Beneath her, upon a yet to be tiled yet ancient floor of poured concrete, lay the figure of a man bound hand and foot, his sacked head taped upon his body at an impossible and certainly very uncomfortable, angle.  A human figure which might be that of any of the unnamed thousands of victims of the narcos who hoped to hear society crash around them, a setting in which they had reason to believe they were more likely to flourish than the others.

Graciela looked around her.  She looked at her chained mutt who looked up at her.  She peeked once more at time’s prisoner and ventured a whisper.

Are you alive?

I am.

Who did this to you?

I don’t know.

Can you breathe?


Can you move?

No, I cannot.

The trapped figure seemed to achieve a sudden flash of knowledge.

Governor, is that you?

It is.  Judge?

None other.  I was on my way to your party.  I…

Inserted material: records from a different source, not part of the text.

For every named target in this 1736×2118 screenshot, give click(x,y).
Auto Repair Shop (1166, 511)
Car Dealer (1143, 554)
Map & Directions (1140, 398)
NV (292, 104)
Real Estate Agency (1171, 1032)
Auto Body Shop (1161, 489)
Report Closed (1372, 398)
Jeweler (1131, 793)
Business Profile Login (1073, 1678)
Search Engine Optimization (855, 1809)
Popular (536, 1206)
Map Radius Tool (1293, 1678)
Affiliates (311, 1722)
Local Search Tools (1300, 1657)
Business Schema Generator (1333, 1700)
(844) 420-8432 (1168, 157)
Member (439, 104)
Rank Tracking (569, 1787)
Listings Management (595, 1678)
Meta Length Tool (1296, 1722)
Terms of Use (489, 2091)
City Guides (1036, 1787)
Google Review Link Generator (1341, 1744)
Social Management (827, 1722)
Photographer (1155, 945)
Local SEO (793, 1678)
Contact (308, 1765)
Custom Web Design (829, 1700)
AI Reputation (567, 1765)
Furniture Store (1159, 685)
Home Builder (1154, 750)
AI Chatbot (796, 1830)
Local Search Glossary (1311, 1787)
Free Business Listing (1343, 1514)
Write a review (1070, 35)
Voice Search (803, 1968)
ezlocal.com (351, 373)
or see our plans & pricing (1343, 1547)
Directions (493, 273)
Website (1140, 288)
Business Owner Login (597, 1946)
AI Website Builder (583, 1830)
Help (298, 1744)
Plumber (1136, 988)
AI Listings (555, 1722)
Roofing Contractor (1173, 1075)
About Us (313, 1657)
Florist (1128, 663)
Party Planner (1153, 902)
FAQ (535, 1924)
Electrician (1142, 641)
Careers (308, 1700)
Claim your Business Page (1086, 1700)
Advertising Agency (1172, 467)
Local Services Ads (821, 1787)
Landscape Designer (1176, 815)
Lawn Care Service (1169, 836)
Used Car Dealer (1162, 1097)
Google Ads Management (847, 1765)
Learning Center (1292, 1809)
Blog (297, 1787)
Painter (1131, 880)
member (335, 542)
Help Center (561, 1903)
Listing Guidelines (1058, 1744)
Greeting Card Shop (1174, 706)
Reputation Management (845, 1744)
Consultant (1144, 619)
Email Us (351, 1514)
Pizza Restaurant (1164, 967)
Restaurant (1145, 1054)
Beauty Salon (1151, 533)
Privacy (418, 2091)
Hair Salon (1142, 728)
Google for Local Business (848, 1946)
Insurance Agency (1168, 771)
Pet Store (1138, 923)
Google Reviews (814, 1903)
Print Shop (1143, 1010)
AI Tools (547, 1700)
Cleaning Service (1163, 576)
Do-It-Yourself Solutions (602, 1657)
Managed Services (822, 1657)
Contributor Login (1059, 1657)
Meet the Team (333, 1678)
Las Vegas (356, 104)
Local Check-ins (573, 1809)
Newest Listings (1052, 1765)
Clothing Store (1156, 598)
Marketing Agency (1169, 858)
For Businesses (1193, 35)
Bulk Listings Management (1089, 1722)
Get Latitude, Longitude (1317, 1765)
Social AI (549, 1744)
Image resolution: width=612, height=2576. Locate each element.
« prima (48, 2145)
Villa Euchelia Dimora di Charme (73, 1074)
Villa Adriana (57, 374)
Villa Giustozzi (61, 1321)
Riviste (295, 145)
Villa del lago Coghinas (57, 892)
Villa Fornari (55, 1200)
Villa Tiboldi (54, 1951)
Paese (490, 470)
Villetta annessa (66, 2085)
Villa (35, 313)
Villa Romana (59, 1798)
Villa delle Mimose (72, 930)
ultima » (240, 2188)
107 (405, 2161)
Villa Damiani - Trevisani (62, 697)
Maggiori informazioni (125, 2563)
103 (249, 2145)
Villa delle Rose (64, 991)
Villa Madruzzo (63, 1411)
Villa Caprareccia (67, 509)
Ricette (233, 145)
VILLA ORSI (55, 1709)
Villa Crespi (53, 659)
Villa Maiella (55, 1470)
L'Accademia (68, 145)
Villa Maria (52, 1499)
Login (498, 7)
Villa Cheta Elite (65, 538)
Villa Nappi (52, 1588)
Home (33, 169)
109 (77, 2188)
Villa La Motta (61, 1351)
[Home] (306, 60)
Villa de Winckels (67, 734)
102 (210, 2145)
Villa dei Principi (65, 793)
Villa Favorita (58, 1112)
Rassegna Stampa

My God, what has this world come to?  Wait.

I intend to.

I’ll have you out of there in a second.

I’d look out for myself if I were you.  They’re coming back.  They’ve gone to another locale the better to conceal a phone call.

A demand?

I presume.

For ransom?

I have inferred as much.

La gobernadora (for Graciela had been forgotten in the excitement) knew that in cases like this bodily evidence of secuestro was sometimes forwarded by one of the delivery services along with an inordinate demand for cash.  And yet, she hesitated to ask…

Have you got…your ears…your digits…your extremities..?

I have everything.  Except a breath of cool night air.  This hood is hot.

Perhaps el magistrado was about to say more.  Perhaps he had some thoughts upon Mexico as a failed state.  Perhaps he had some words for the archbishop of Guadalajara who might at this moment be blowing bubbles in his private pool.  La gobernadora would never know, for she sensed rather than saw a shiny black SUV, the type favored by narcos, gliding to a stop behind her.

Sensibly, she started for the back wall that walled every house in Pueblo Nuevo, even the never to be finished ones, from petty thieves.  Impossibly, she heaved herself over it, resting ever so briefly upon a jumbled heap of whole and broken bricks.  And, impossibly it would seem, practically in the same moment, chain dropped and trailing, el perro followed. 

They were over.  Out of sight.  And they huddled, woman and beast, listening to the night.  A softly slammed car door.  Another.  Footsteps.  A chaos of muffled sounds as the prepackaged magistrate was shouldered or dragged to the waiting vehicle.  It was time, la gobernadora knew, to leap the other way over the wall she had nearly tumbled over to save her skin. 

Yes, the time had come, the time was now, to confront evil, to challenge wrongdoers in the name of civility, perhaps even of civilization, but la gobernadora made herself as small as humanly possible.  As silent.  Nearly breathless.  El perro, crouched alongside, ears flat in the realization of the importance of keeping a low profile and head sunk into his shoulders.

A moment and it was over.  Her friend, el magistrado, had not broken, had not revealingly cried Graciela, if you will forgive the familiar form of address at a moment like this, save me!  At least call la policía

A sudden silence told la gobernadora the SUV was gone.  El magistrado had kept what dignity remained to him.  The night was the familiar night of Pueblo Nuevo, full of the peace which, given the current state of her country, indeed passed understanding.  The moon over Pueblo Nuevo rose unseeing or at least unoffended.  The stars she knew so well had not cried out or even commented.

In fact the stars witnessed a very large woman, Graciela by name, for Graciela was herself again, and a horribly disfigured dog, making their way down another street.  Stars Graciela had been born under, for they had not changed their courses very much in her handful of years.  Once more Graciela was walking thoughtfully through time.  And by now should be approaching her squeezed and nearly windowless house, when suddenly…

Close behind, she hears the muffled clippety-clop of an unshod horse.  Amazing how the sound of one horse might fill the space between the buildings, and carry with it the curse, the loneliness of the past when there was no paved road to Pueblo Nuevo but only, according to the season, a track of mud or dust.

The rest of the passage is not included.